Una Roma in formazione tipo se non per Curci titolare in Coppa Italia e Wilhelmsson al posto dello squalificato Taddei regala i primi venti minuti alla squadra di casa e viene punita da Ricardo Oliveira (4') prima e Inzaghi (23') poi, che possono ringraziare la difesa romanista che nel 2007 non è ancora riuscita a chiudere una partita a reti inviolate. La squadra di Spalletti sembra diventata lontana parente della Roma spettacolare del 2006 ma il gol di Perrotta al 28' dà la sveglia ai giallorossi che rientrano pienamente in partita col pareggio di Pizarro dieci minuti più tardi.
Nel secondo tempo è sempre la Roma a costruire le azioni pìù pericolose, con un Wilhelmsson in grande spolvero che si vede negare il gol da Dida in diverse occasioni, lo svedese finora si sta dimostrando un rinforzo azzeccato, anche se può migliorare sotto il profilo tattico. Una maggiore precisione sotto porta avrebbe probabilmente chiuso il discorso qualificazione già a Milano, il risultato finale è comunque molto prezioso, non solo per la Coppa Italia.
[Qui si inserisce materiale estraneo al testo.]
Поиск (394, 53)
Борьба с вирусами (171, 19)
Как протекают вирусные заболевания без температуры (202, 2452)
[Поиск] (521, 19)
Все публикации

Una delle più grandi pecche della Roma era la reazione della squadra dopo essere andata in svantaggio. Spallettì è riuscito a cambiare la mentalità della sua squadra, visto che in passato i giocatori si sono spesso sciolti. Il tecnico comunque non si è voluto sbilanciare pensando alla gara di ritorno fissando le possibilità di qualificarsi al cinquanta per cento. È pur vero che la Roma ha dimostrato di aver ritrovato lo spirito giusto e anche il gioco che la contraddistingue, ma quando le tocca gestire un vantaggio le capita ancora frequentemente di complicarsi la vita, basti pensare alla partita di Messina dove la Roma avrebbe dovuto chiudere la partita prima. Adesso sotto con il Siena, test importante per Vucinic e Tavano, entrambi ancora alla ricerca della miglior condizione e partita da non sottovalutare vista l'assenza del Capitano.